How do you know if alcohol or drugs are becoming a problem?

Photo by Luke Southern on Unsplash

Written by Ellie Hughes, Provisional Psychologist

Alcohol and drugs use in various forms have been a consistent part of human existence since at least our earliest records of human history. Whether it be for medicinal purposes, religious ceremonies or socially accepted use in our day to day lives (e.g. nicotine, caffeine and alcohol), psychoactive substances have always attracted humans. People take alcohol or drugs for many reasons, including relaxation, for recreation or socialising, to sleep, to stay awake or simply to enjoy the effects, and the list goes on. Some substances have a higher chance for risk and dependence, whether it be alcohol or medication. For the most part, whether the substance is legal or illegal, alcohol and drugs can be taken responsibly with limited adverse effects. However, sometimes alcohol and drugs can begin to cause concern for people with misuse or overuse in conjunction with other psychosocial factors. Often times, people may think of those with alcohol and drug ‘problems’ as using in large amounts or frequently. While these factors can certainly be indicators of a problem arising or an increase of chance of risk, there are other ways we can identify whether a substance is becoming a problem. Here are some things to look out for: 

● Is it beginning to interfere with day-to-day commitments and obligations, for example, work, school or home? This could be identified by calling in sick for work to spend time recovering from or using the substance, neglecting household activities or care-taking responsibilities with children. This can also be applied to missing out on hobbies or recreational activities in order to take/use the substance. 

● Is it putting you or someone else in physically harmful or risky situations? For example using a substance and operating machinery or driving, causing falls or accidents, or finding yourself in other high-risk situations. 

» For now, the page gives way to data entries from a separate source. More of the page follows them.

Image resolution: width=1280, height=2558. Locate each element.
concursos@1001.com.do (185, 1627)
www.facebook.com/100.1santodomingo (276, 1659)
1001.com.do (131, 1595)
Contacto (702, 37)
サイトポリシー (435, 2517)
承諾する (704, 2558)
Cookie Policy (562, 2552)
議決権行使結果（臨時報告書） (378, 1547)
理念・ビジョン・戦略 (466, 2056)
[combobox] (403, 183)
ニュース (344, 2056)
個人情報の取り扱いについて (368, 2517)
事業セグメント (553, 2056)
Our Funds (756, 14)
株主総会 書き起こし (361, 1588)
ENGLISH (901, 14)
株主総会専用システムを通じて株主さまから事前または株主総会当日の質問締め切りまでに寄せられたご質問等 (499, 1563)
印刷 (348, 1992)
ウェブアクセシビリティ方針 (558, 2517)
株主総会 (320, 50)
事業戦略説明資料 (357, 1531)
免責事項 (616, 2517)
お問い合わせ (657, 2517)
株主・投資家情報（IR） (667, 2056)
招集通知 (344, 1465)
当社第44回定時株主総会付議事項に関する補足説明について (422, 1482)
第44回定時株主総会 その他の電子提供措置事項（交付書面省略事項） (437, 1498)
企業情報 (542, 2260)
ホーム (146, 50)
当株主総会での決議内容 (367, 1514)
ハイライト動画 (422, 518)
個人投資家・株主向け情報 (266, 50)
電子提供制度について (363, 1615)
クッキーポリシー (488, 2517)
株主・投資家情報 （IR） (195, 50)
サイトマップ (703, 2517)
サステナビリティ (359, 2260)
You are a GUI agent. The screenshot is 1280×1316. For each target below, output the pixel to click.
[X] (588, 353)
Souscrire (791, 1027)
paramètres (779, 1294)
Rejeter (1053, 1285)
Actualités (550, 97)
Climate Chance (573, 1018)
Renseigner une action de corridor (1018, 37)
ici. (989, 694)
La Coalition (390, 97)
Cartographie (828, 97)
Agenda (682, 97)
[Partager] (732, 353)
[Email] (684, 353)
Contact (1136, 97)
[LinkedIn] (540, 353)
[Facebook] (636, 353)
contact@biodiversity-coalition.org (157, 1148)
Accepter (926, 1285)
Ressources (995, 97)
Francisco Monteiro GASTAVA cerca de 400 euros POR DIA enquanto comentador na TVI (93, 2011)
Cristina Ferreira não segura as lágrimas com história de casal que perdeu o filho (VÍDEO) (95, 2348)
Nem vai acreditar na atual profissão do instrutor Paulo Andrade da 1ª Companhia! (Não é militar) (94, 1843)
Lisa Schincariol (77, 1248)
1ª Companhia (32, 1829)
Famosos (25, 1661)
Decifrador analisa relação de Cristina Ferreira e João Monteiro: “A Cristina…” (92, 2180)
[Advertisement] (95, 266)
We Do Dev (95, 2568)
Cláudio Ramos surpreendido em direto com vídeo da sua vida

● Is it causing legal concerns? For example, drink driving or arrests for disorderly conduct.

● Do you continue your use despite it contributing to recurrent social or interpersonal concerns? For example, is your use the topic of arguments with a partner, friends or family members? Are verbal or physical fights more common when you are intoxicated? 

These are some common situations that may occur if your alcohol or drug use is beginning to become a concern and may be some questions to ask yourself if you are unsure. Furthermore, when alcohol or drug use is frequent it can begin to cause physiological changes in the body which is often called physical dependence. These symptoms can sometimes be unexpected, though nonetheless another indication that your alcohol or drug use may be becoming a problem. Here are some further signs that you may be experiencing physical dependence: 

● Do you need to take or drink more of the substance to feel the same desired effects than you used to? For example, has a glass of wine with dinner turned into a whole bottle of wine to feel the same sense of relaxation? Or are you noticing that you no longer feel ‘drunk’ after a couple of beers like you used to? 

● Are you taking alcohol or drugs in larger amounts than you intended or for a longer period than intended?

● Are you noticing unwanted and uncomfortable symptoms when you stop or reduce your use? These are called ‘withdrawal’ symptoms and differ depending on the substance of choice. If the use of substance is frequent and in large amounts, often withdrawal symptoms can be more severe and sometimes life-threatening (please speak with your doctor if you believe you are or might experiencing severe withdrawal symptoms). 

● Have you tried to cut down, control or stop your use but been unsuccessful or found this difficult? 

● Are you spending a lot of your time trying to obtain the substance, time drinking/using the substance or recovering from it? 

● Do you continue to use the substance despite it causing you physical or psychological concerns or despite knowing it may exacerbate pre existing health concerns? For example, do you continue to drink alcohol even though it leads to you feeling low the next day? Do you continue to smoke cannabis even though it's worsening your anxiety overall? 

As mentioned, people take alcohol or drugs for various reasons. Some people may inadvertently take alcohol or drugs to manage or reduce mental health symptoms. For example, alcohol is a depressant and can allow people to feel more relaxed. Someone who is experiencing symptoms of anxiety may enjoy the feeling of relaxation and reduced anxiety and thus begin to drink more frequently to feel calm. If continued, they may begin to notice the unwanted impacts of the alcohol use in ways mentioned above. There is a complex relationship between mental health symptoms and alcohol and drug use. Research suggests that people experiencing psychological distress are more likely to use alcohol and drugs than those who are not experiencing psychological distress, and at riskier levels. In addition, alcohol and drug use may also trigger the onset of mental health concerns. If you are partaking in alcohol and/or drug use, it is always important to be informed on how to consume responsibly. Responsible use helps to limit risks, reduce the likelihood of dependence occurring, and minimise the chance of worsening/triggering a mental health condition. 

If you believe you have a problem with alcohol or drugs and would like support, there are many types of services and professionals that can help. Speaking with your doctor or contacting the National 24/7 Alcohol and Drug Support Line may be a good place to start. Additionally, ongoing support from a Psychologist may also assist with any underlying or subsequent mental health concerns.